Write out the lines below verbatim, starting at the line containing "This screenshot has width=1366, height=768." and ending after the line containing "indicator-tab: MA is". Omit the pictures from your answer.
DATA UNDER STUDY Block Start
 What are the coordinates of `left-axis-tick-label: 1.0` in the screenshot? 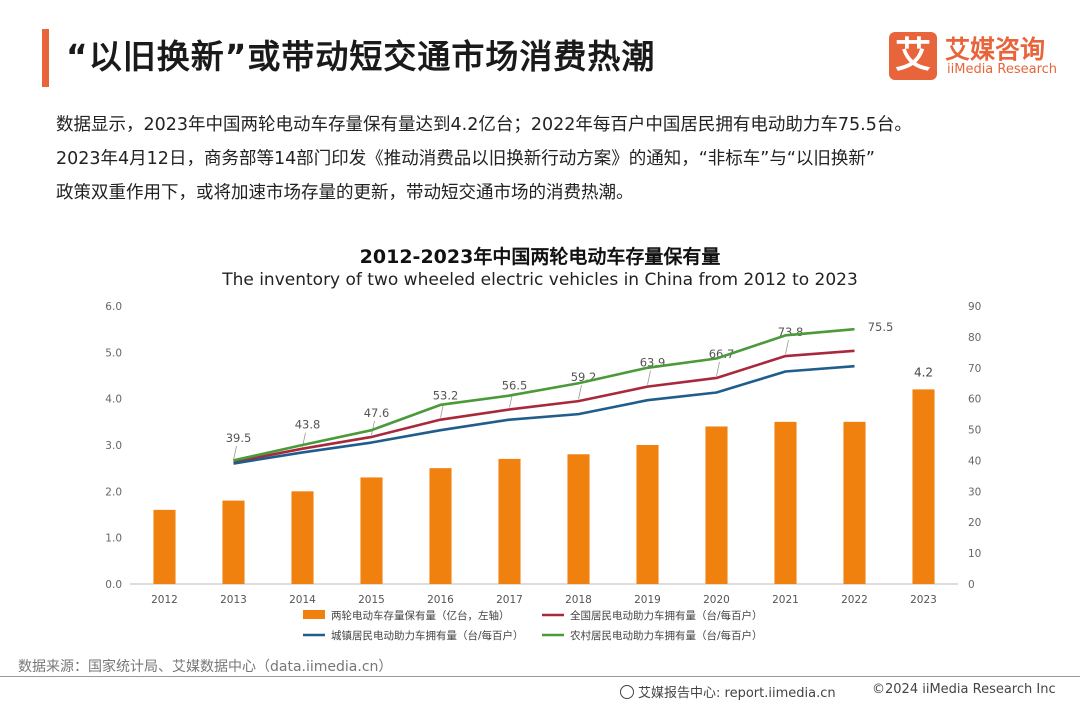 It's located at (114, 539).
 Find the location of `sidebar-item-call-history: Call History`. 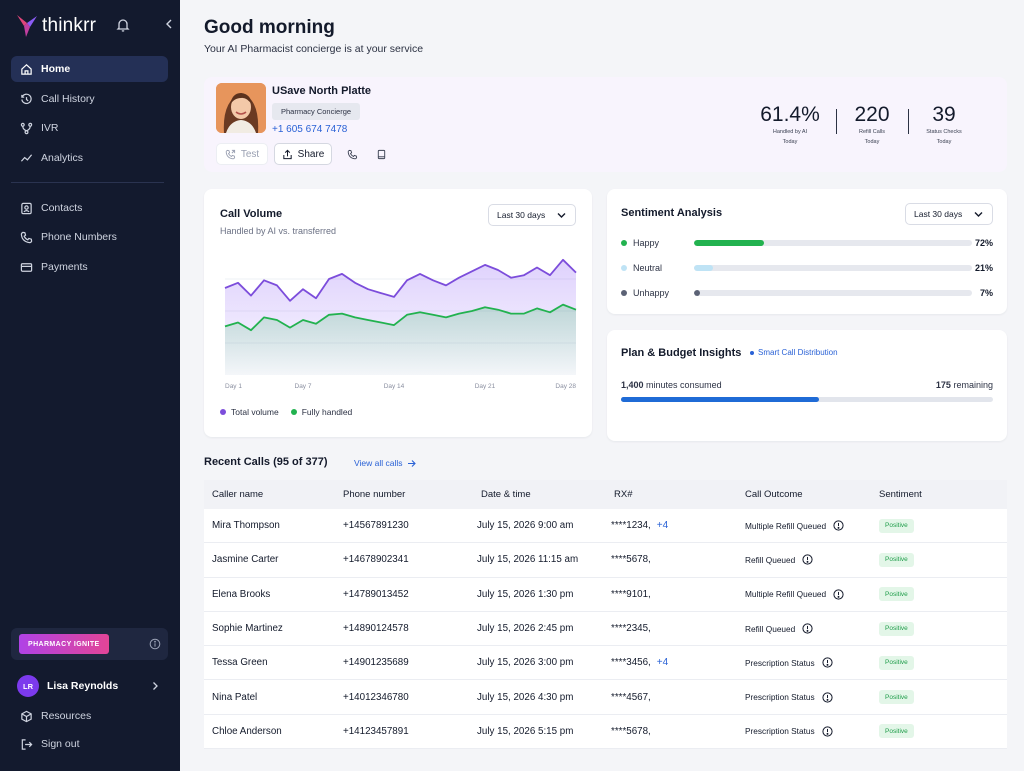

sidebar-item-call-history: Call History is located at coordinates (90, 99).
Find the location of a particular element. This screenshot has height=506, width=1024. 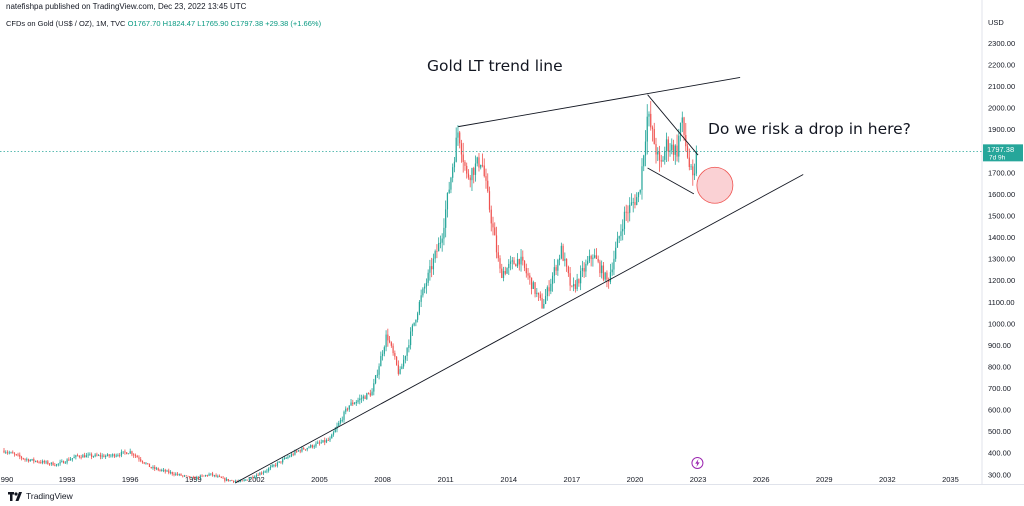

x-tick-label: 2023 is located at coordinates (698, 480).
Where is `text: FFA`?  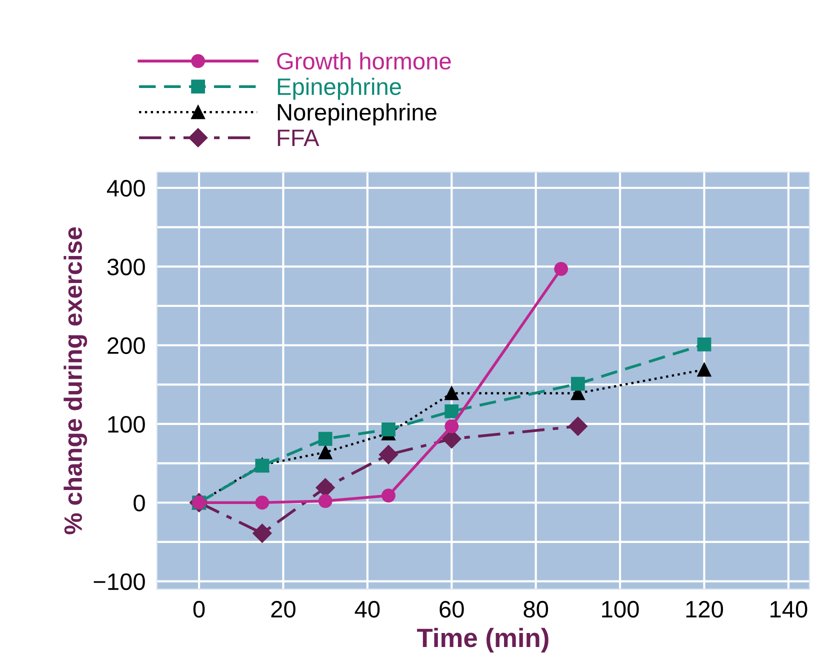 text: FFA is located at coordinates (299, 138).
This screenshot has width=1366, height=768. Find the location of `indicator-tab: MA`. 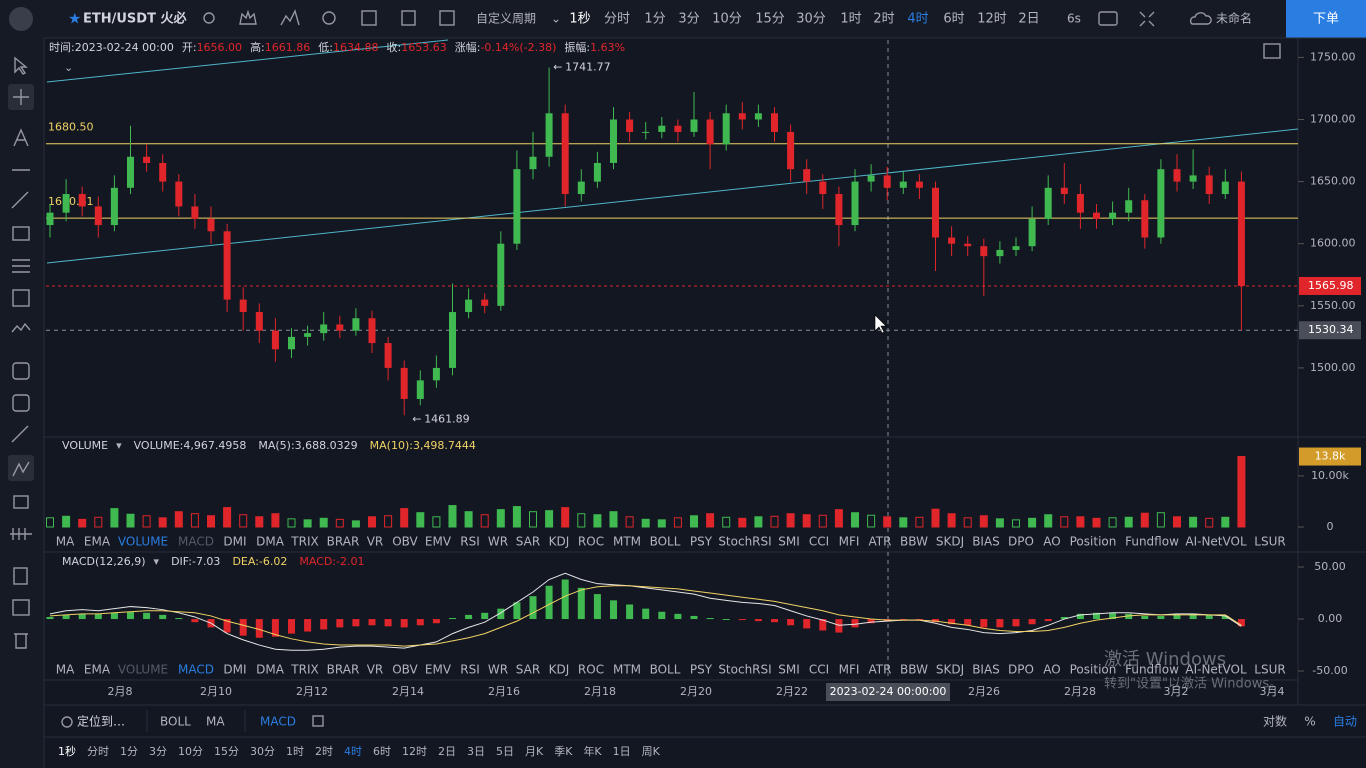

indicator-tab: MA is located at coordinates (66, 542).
DATA UNDER STUDY Block End
DATA UNDER STUDY Block Start
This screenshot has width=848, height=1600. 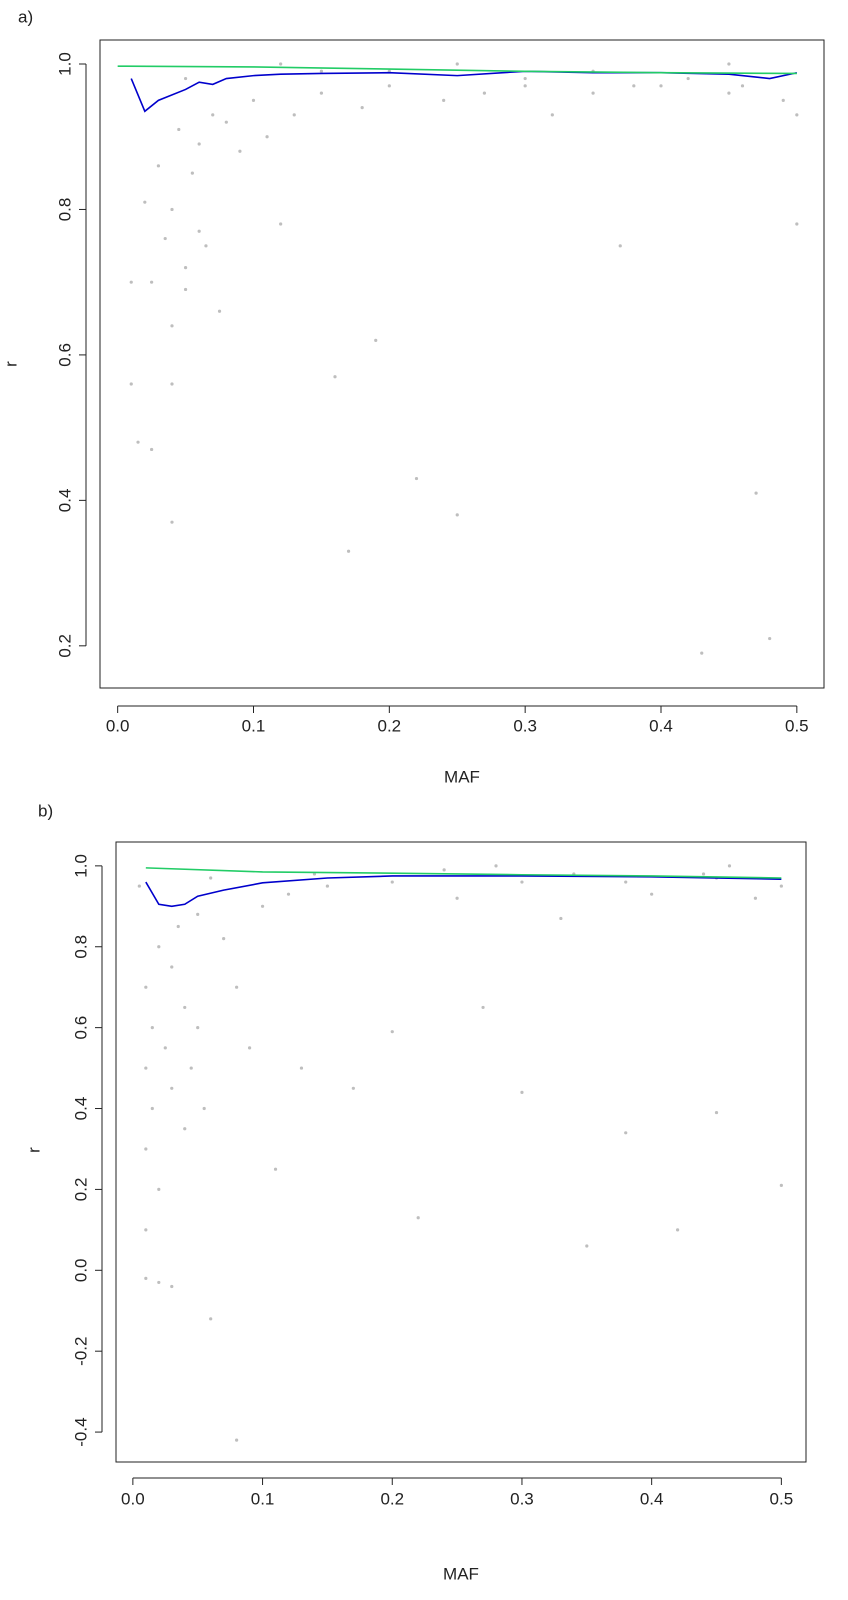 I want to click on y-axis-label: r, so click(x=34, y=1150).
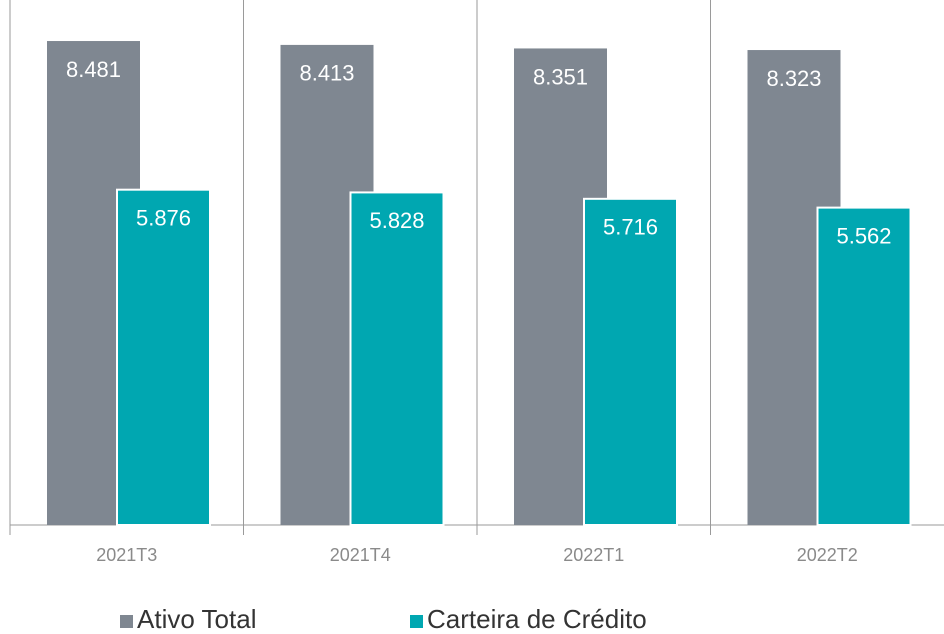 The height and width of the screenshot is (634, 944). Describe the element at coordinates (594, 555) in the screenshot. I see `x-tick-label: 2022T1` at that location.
DATA UNDER STUDY Block End
• **TASK RESPONSE**
This screenshot has width=1366, height=768. Find the location of `indicator-tab: MA`. 

indicator-tab: MA is located at coordinates (66, 542).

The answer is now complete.